The Bolton News: Wales centre Jonathan Davies, who will line up against RBS 6 Nations opponents England next Sunday Wales centre Jonathan Davies, who will line up against RBS 6 Nations opponents England next Sunday

Wales boss Warren Gatland has billed Sunday's RBS 6 Nations showdown between England and Wales as a big "psychological" game ahead of the 2015 World Cup.

This weekend's encounter will keep one team in the Six Nations title race and effectively end silverware hopes of the other.

But it will also provide an early pointer towards next year's World Cup, with England, Wales and Australia all drawn in the same pool.

"It's a big game psychologically for both teams because we have to go there (Twickenham) next year as well. That's going to be even bigger than this Sunday," said Gatland, who has recalled fit-again centre Jonathan Davies and lock Alun-Wyn Jones to his starting XV.

"We have two big games at Twickenham in the World Cup against England and Australia.

"If we can win on Sunday, that is four in a row (against England) and if we then win the Six Nations as well, you start having a few doubts.

"The (Wales) starting XV won't be too far off 1,000 caps when it comes to the World Cup, and it won't be too far off its peak in terms of the age profile."

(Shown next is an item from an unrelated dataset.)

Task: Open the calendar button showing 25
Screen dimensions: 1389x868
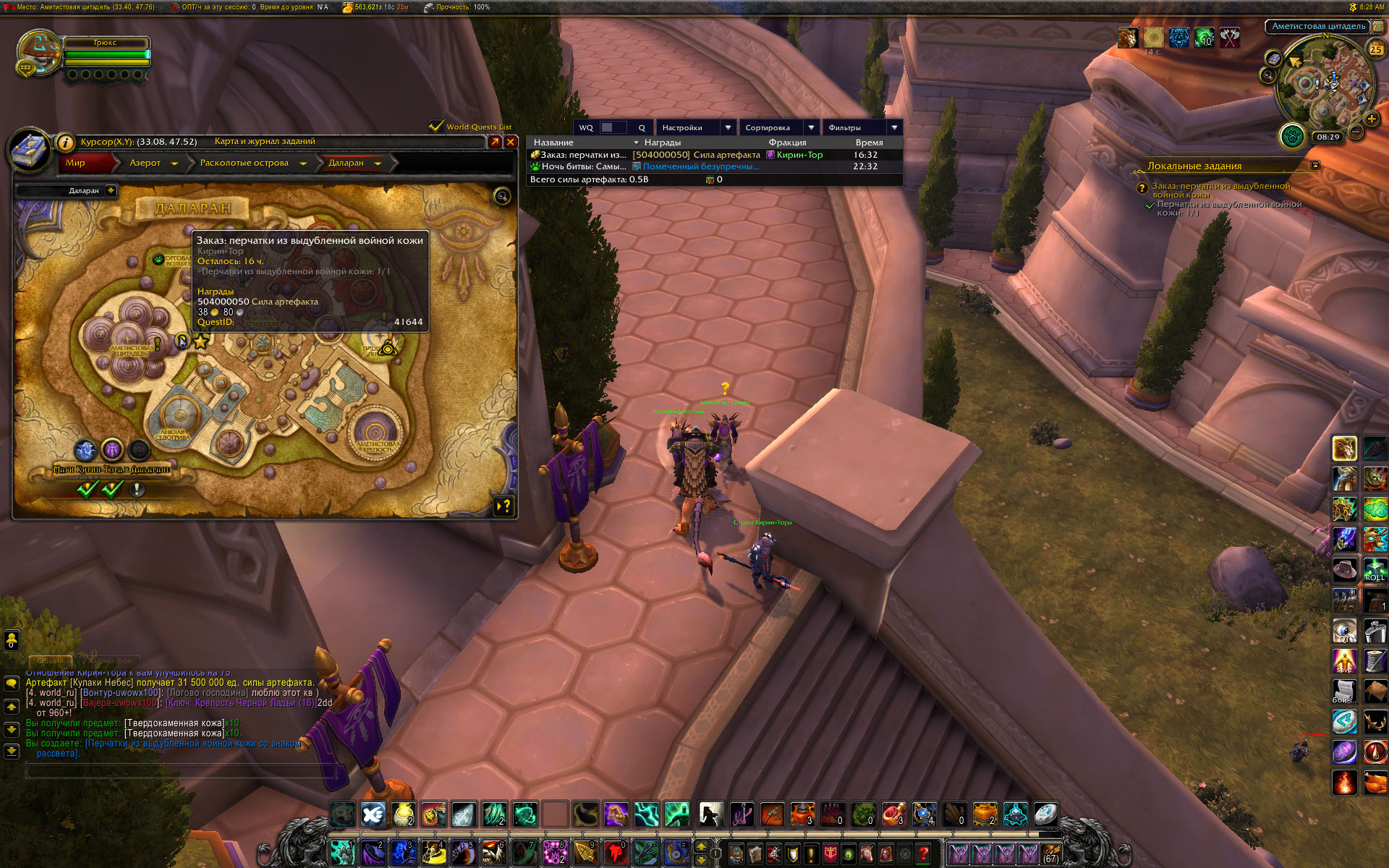Action: pos(1375,49)
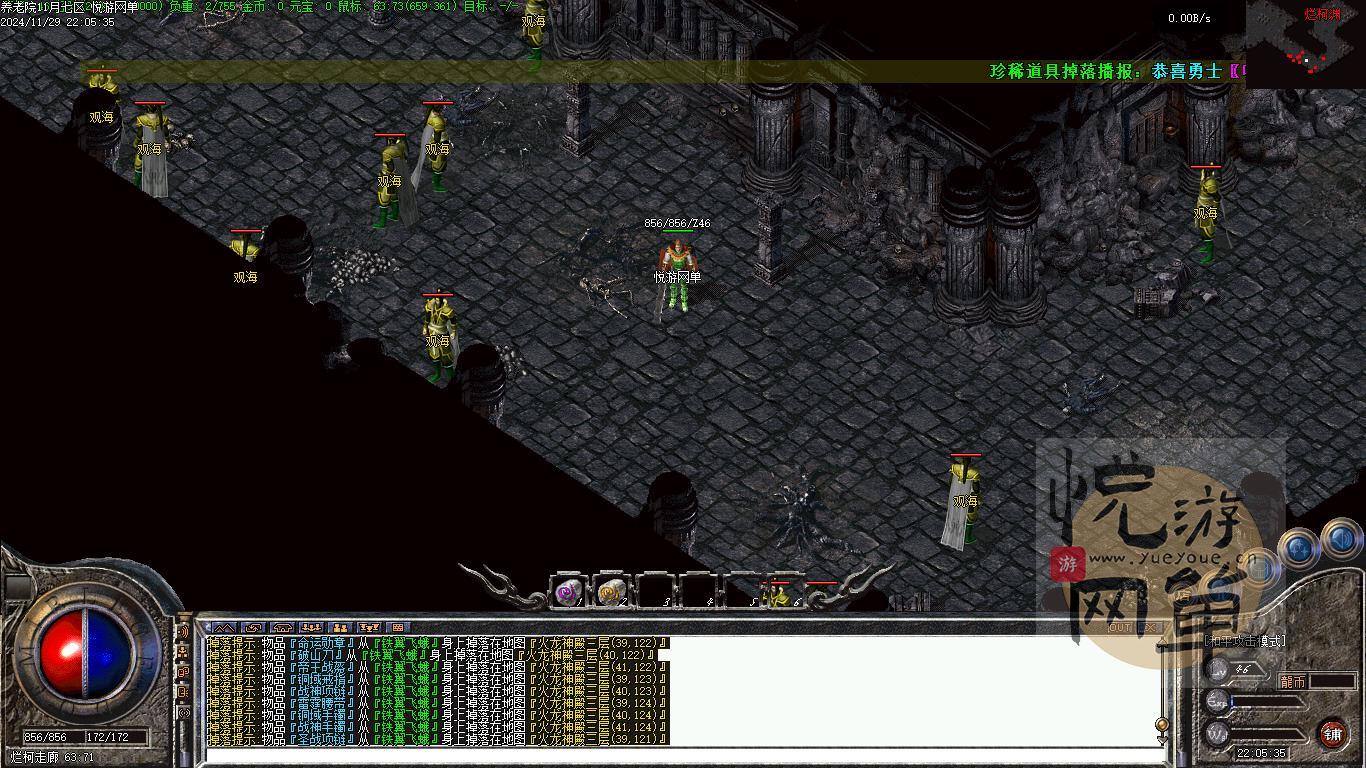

Regarding his team selection for this weekend, Gatland said it was not a difficult decision to recall British and Irish Lions star Davies.

Davies has been sidelined from Test rugby for four months and has seen just 105 minutes of competitive action for the Scarlets since suffering a torn pectoral muscle during Wales' opening autumn series defeat by South Africa on November 9.

But the 25-year-old centre, a key performer in the Lions' Test series triumph against Australia last summer, returns to resume his powerful midfield partnership with Jamie Roberts.

With Davies back, George North, who deputised in the number 13 shirt against France last month, reverts to his familiar wing position, with Liam Williams dropping out.

"He (Davies) has been training really hard," Gatland added. "He is a world-class player, so it wasn't difficult for us to make that call.

"Jonathan has been doing a lot of training in the last five weeks. He has probably been doing too much really. In terms of being fit, he is really sharp at the moment."

Four teams - Ireland, England, Wales and France - are currently locked on four points at the top of the Six Nations table.

Ireland's superior points difference means they are favourites to lift the title, although their final game on March 15 is against France in Paris.

The losers at Twickenham will effectively be out of title contention, which further raises the stakes for the 125th meeting between two fierce rivals. The countries are currently locked on 56 wins each, with 12 draws.

Wales, though, could have a mental edge after swamping England by a record 30-3 scoreline in Cardiff last season, giving Gatland's men the title and destroying English Grand Slam hopes.

"They (England) look like a young team that is playing with a little confidence and self-belief, and that's what makes them dangerous," Gatland said.

"Part of my job for this week is to build the players up to have the self-belief that we are good enough to go to Twickenham and win.

"It has definitely been a bridge too far for a number of Welsh players in the past, but we are not thinking like that. If we play well enough on the day then we are good enough to win.

"They (England) are all saying they have learnt some pretty harsh lessons from last year. All the talk is that the boys have turned into men and they have grown up and learned. Time will tell, won't it? We will see on Sunday.

"It's a big Test for all of us. These big occasions are what we all play and train for and put in the effort that people don't see.

"You get excited about playing in a full stadium with a lot at stake. We are really excited about going up there on Sunday as underdogs."

Responding to comments, meanwhile, by England wing Jack Nowell that the emotion Wales feel towards their next Six Nations opponents is one of "hate", Wales captain Sam Warburton said: "I don't think the boys talk about England games like that.

"They love it because the atmosphere is always so good. You sense the anticipation of the fans all week. The fans love it and we definitely feed off that.

"They are massive games to play in but hate is a very strong word."